Do priests really consider themselves to be divinely selected? Proof of the god complex theory comes to us from the surveys done to gather information for Louise Haggett's Bingo Report.13 According to the survey, a full third of priests surveyed said they either agreed or strongly agreed with this statement: "I believe in priestly divinity" an additional 10% said they neither agreed nor disagreed with the statement.
A Different Hypothesis:
The late, great, erudite New York Senator and Catholic, Daniel Patrick Moynihan wrote an essay titled: Defining Deviance Down.14 His premise was that society keeps lowering the bar by which they define deviant behavior. If he were alive, he would certainly understand how his work applies to the RCC especially this paragraph.

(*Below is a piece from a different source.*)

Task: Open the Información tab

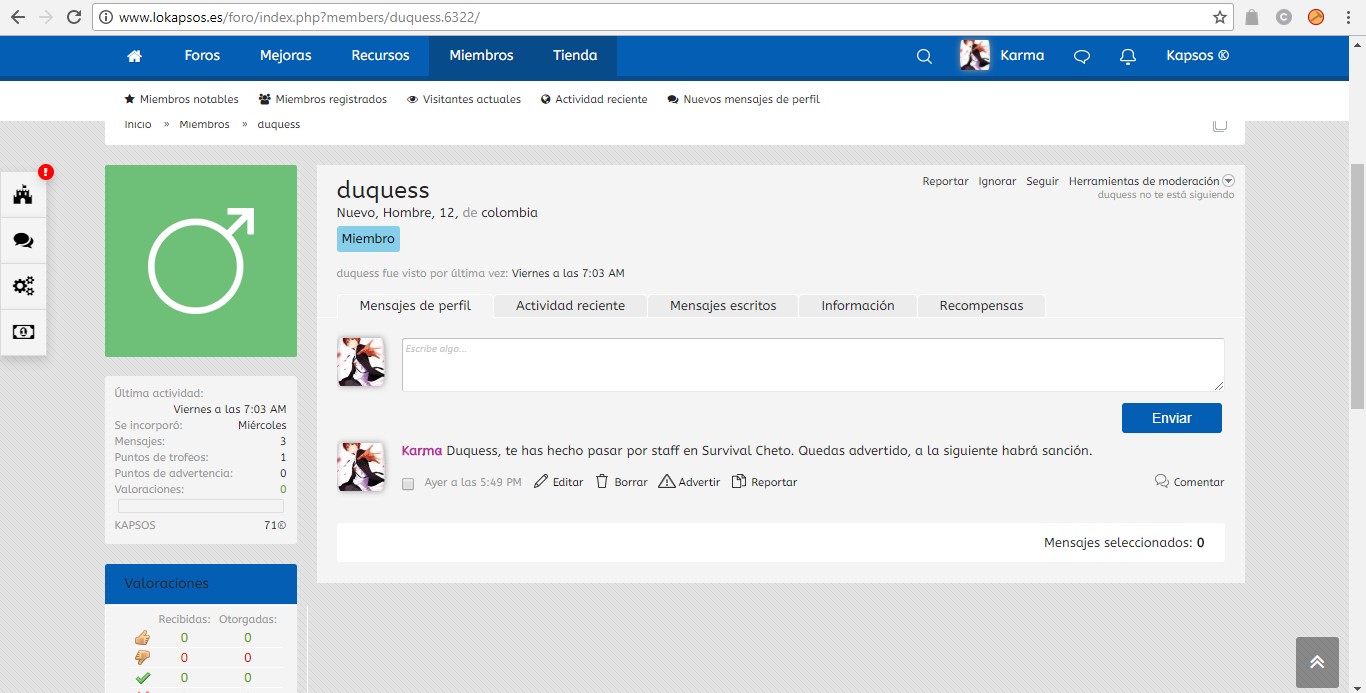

"In this pattern, a growth in deviancy makes possible a transfer of resources, including prestige, to those who control the deviant population. This control would be jeopardized if any serious effort were made to reduce the deviancy in question. This leads to assorted strategies for re-defining the behavior in question as not all that deviant, really."15
Moynihan's observations lead to a completely new perspective on the permissiveness of the Roman Catholic Church. The permissiveness pervasive in the church now has a purpose behind it: The bishop's control would be seriously jeopardized if any attempt were made to eliminate sexual deviants from the ranks of the priesthood. The greater the deviance allowed in the priesthood, (a virtual feudal system) the greater control and power the hierarchy exerts over its priests. This would certainly explain the unprecedented inhumanity exhibited by bishops towards children. Sexual abuse was redefined from a crime to a sin. Ephebophilia was split off from pedophilia to make sex crimes with post-pubescent boys a few degrees more palatable since a teenager is not a prepubescent boy or girl. (Defining deviance down as if there were a distinction in abuse) That distinction with post-pubescent boys was made to place the blame squarely on homosexual community within the priesthood totally ignoring the sexual abuse of teenaged girls by priests. The bishop's had a very clear choice, their power or children's lives. The bishops opted to keep their power by tightening their power over this group.